After graduating from Garfield High School, Jennie attended college, and she participated in the Semester at Sea program where she traveled to 15 different countries around the world.

“Going to China, India, South Africa, and Kenya, this experience blew my mind. I saw first hand how public policy affects the world around us, sometimes positively and sometimes negatively, but that experience studying abroad motivated me to study public policy,” Jennie said.

When she returned from earning her undergraduate degree, Jennie enrolled in graduate school to earn a master’s degree. She received a paid fellowship and ended up working for Governor Gray Davis. This experience working for Governor Davis solidified Jennie’s commitment to working in public policy and to serving the public.

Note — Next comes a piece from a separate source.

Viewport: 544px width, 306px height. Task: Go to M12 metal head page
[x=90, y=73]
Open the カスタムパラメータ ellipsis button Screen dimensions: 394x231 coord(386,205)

When Davis was recalled, Jennie’s mentor encouraged her to get some campaign experience. She applied for a job at the United Farm Workers (UFW). She ended working for the United Farm Workers organizing farmworkers for arbitration rights. Jennie calls this experience the “most humbling and the hardest work that I have ever done.” In her own family, there are three generations of farm laborers, so the work was very relevant to her personally. With UFW President Arturo Rodriguez and Presidential Medal of Freedom awardee Dolores Huerta, Jennie organized a 150-mile march from the San Joaquin Valley to Sacramento that resulted in the governor signing the historic labor arbitration legislation.

After working with the UFW, Jennie worked as the field director for the East Los Angeles office of Antonio Villaraigosa’s historical mayoral campaign. In this role, she put the campaign and organizing skills that she had learned at the UFW to work. Jennie recruited whole families to phone bank and volunteer for the Villaraigosa campaign. Once he was in office, Jennie went to serve as a senior advisor to Mayor Villaraigosa and was a liaison to environmental officials, business groups, and elected officials at all levels. One of the her accomplishments that she’s most proud of is having overseen the largest open space park initiative in the county.

When Mayor Villaraigosa’s term was over, Jennie contemplated going into lobbying because many professionals with similar experiences often go that route. Because she’s committed to social justice and has her own ideals, Jennie knew that she would never really be satisfied working for a big lobbying firm.

In between the mayoral campaign and working for Mayor Villaraigosa, Jennie had an opportunity to work for Soledad Enrichment Action (SEA) Charter Schools, a charter management organization which started with the school that her grandmother founded in the ‘70s to provide wraparound services for high risk youth. As the Government Relations Director for SEA, Jennie helped to get a bill passed that gave SEA the authority to continue to operate as an independent charter school system. Jennie’s legislative advocacy in working for the charter organization helped her build strong relationships with lawmakers and staff that she relies on to this day.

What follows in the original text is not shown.